While we have medicines to treat biochemical processes in the brain that cause not only depression and anxiety, we need talking therapy. Psychosocial factors are often the determiner for those who live with an emotional aloneness that invisibly surrounds their internal world. 

It is a ‘fixed state’ rather ethereal in nature. It is determined early in life as it relates to the development of the kind of attachment bond possible or impossible to have. The dyad of mother and infant set the stage assuming mother is the primary caregiver. In our early development it is critical for the mother to be attuned to her infant:  to be able to respond to the ‘signals’ and needs of the infant not the other way around. As development proceeds the relationship to one’s father becomes important. More opportunities for positive or negative attachment that will effect future life. Then the impact of life events within the family. Those who have suffered loss and disruption of primary attachment figures because of separations, divorce and death of a parent will be more vulnerable to emotional aloneness. There are other situations that can affect the individual and predispose him/her/they to feeling emotionally alone:  having a physically or mentally disabled sibling, having a brother or sister die growing up. The impact particularly on the children growing up of these tragic events can leave an underlying feeling of being emotionally alone. This permeates the fabric of one’s life. Often the less recognized feeling of sadness is entwined with loss of the attachment figure leading to the feeling of abandonment responsible for the state of emotional aloneness. Other defenses and symptoms are more visible. 

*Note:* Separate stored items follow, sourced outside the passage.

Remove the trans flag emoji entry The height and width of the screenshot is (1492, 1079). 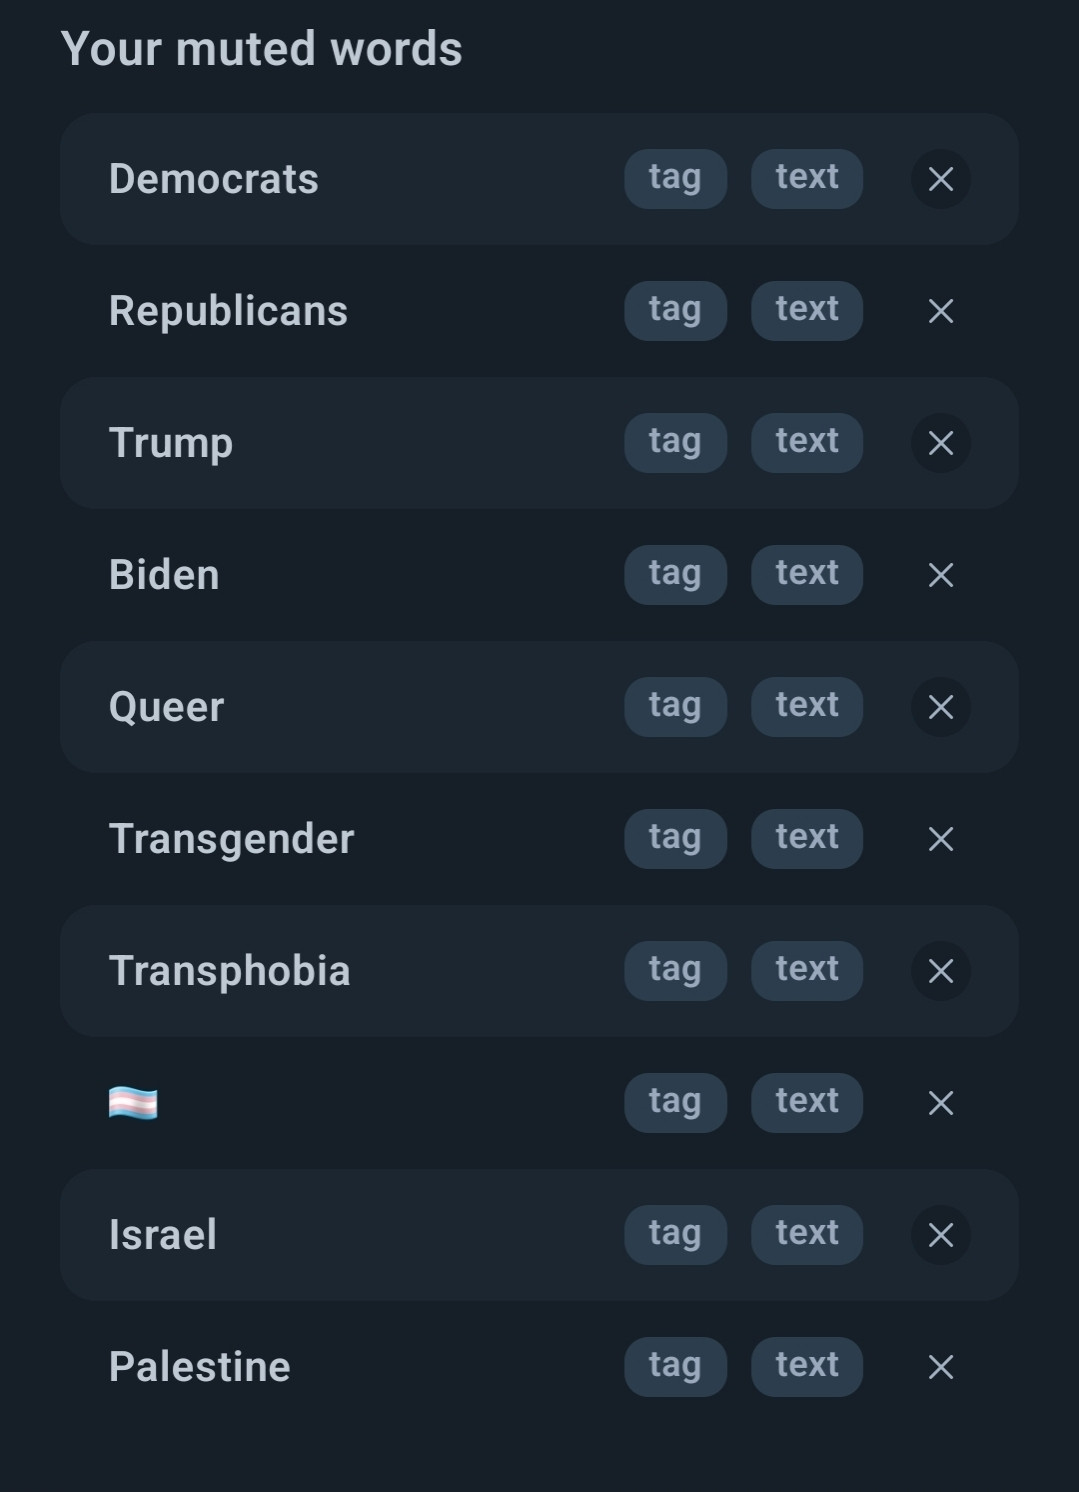[940, 1103]
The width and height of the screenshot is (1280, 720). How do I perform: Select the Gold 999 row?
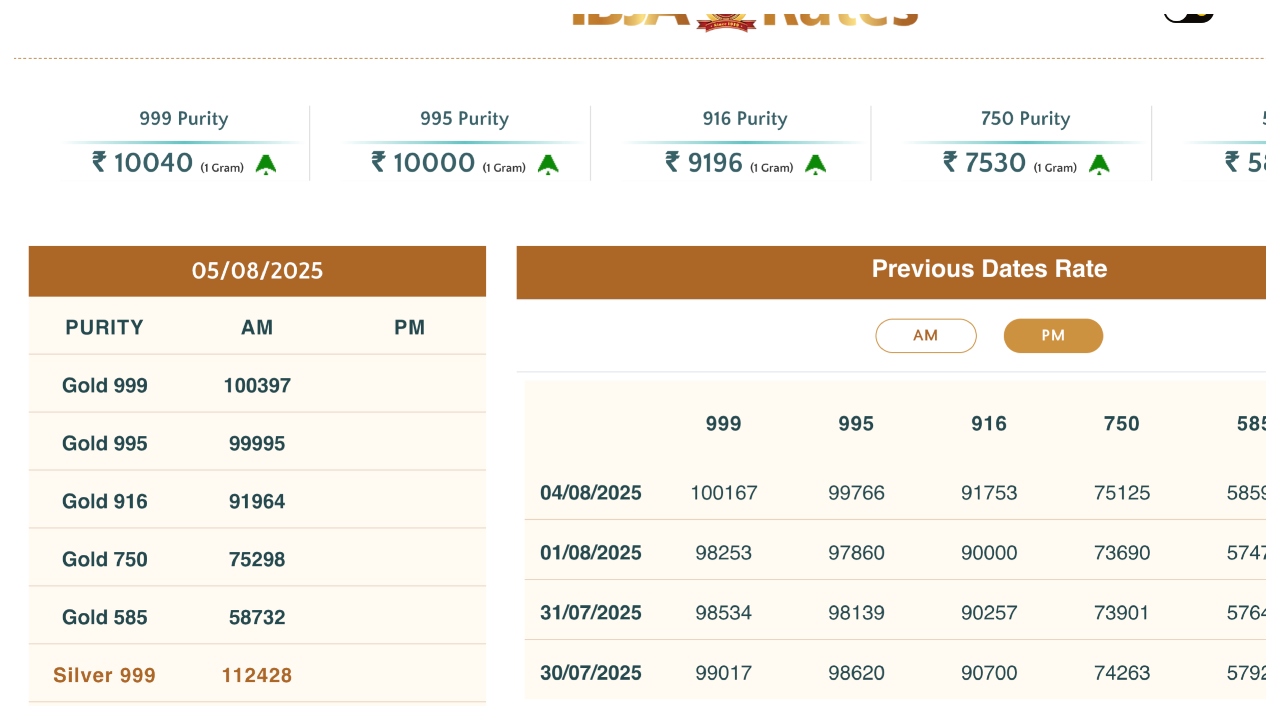(x=105, y=386)
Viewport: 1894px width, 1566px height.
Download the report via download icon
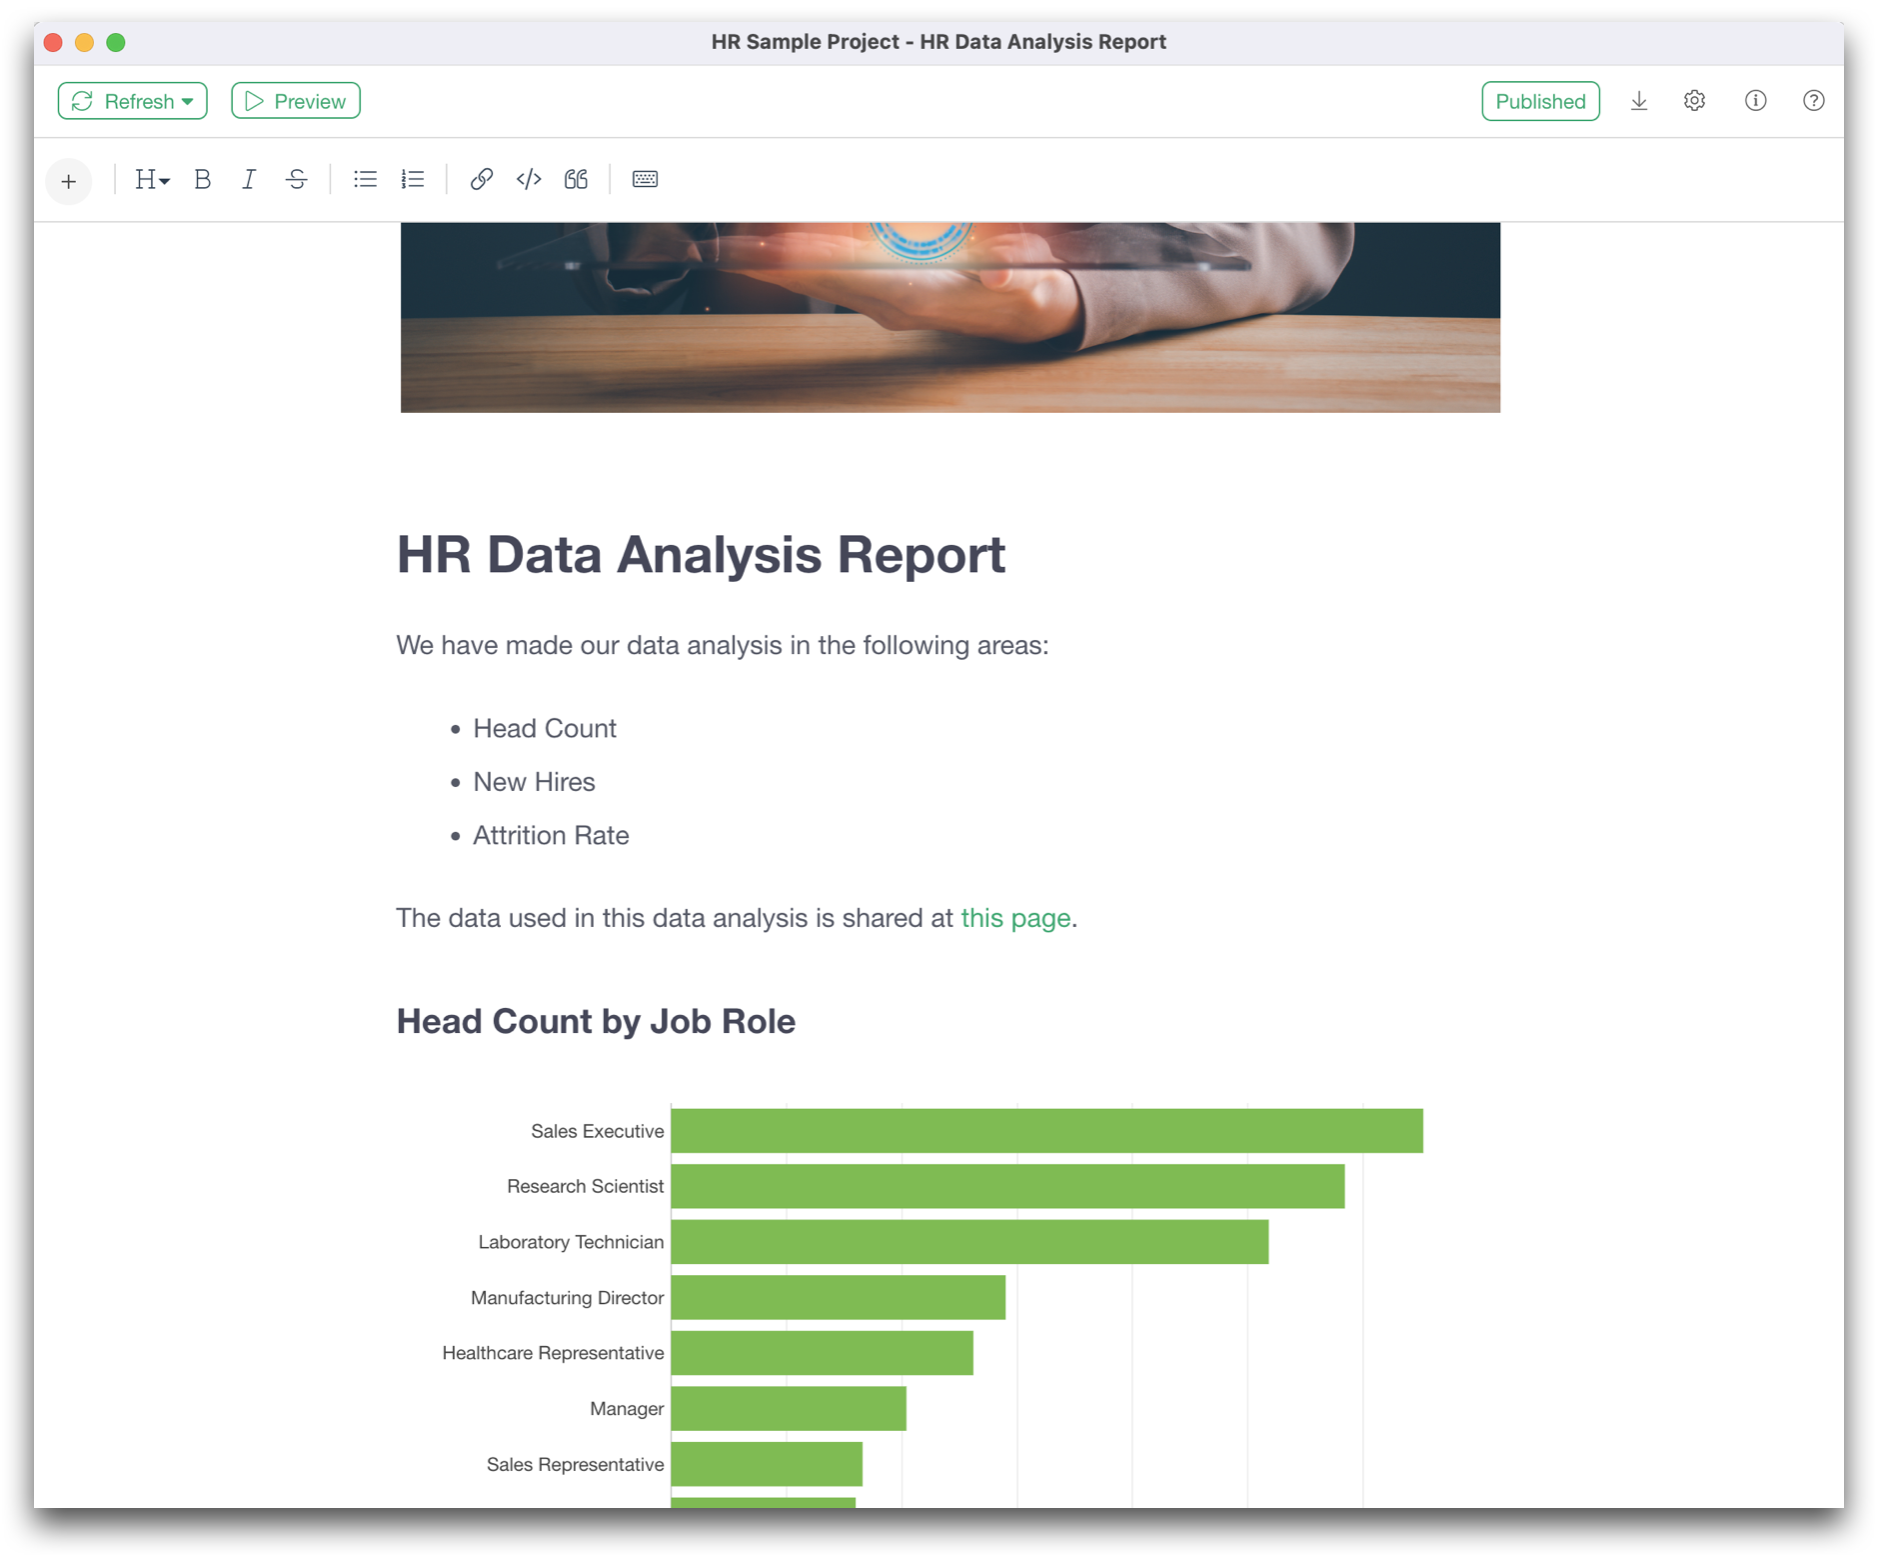[x=1638, y=102]
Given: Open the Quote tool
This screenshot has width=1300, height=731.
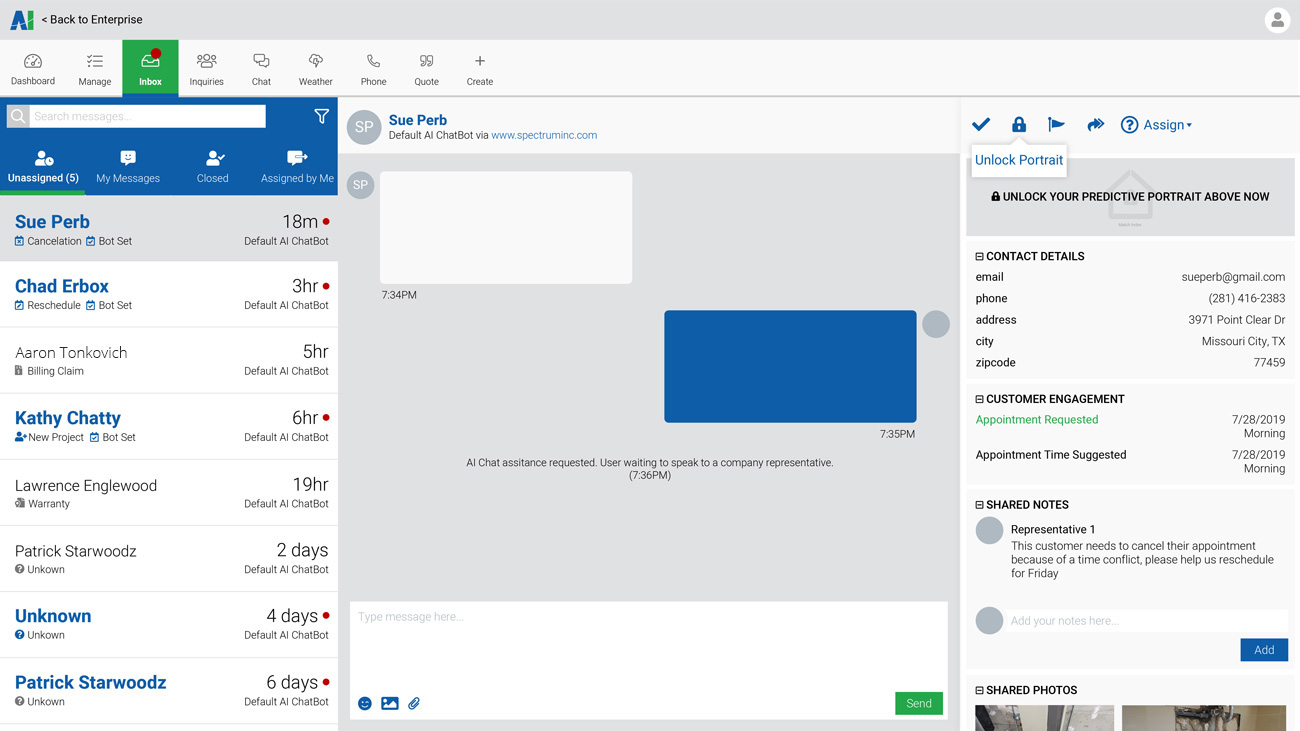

The benefits and value of psychoanalysis as an understanding and theory of human behavior and pathology, as well as a form of treatment, speak to the deeper problems and symptoms that can be present for those who suffer from emotional aloneness.  And that is not to say they can’t feel lonely as well!  

It is important to recognize our early experiences within our families of origin will provide good fortune or bad when it comes to our own coping with life.  That mental health is recognized as important as physical health is an achievement of the times we live in. Life throws things our way for better and worse. That we have the strength, and resilience, to seek out whatever will help us on our life’s journey is something we can and should do.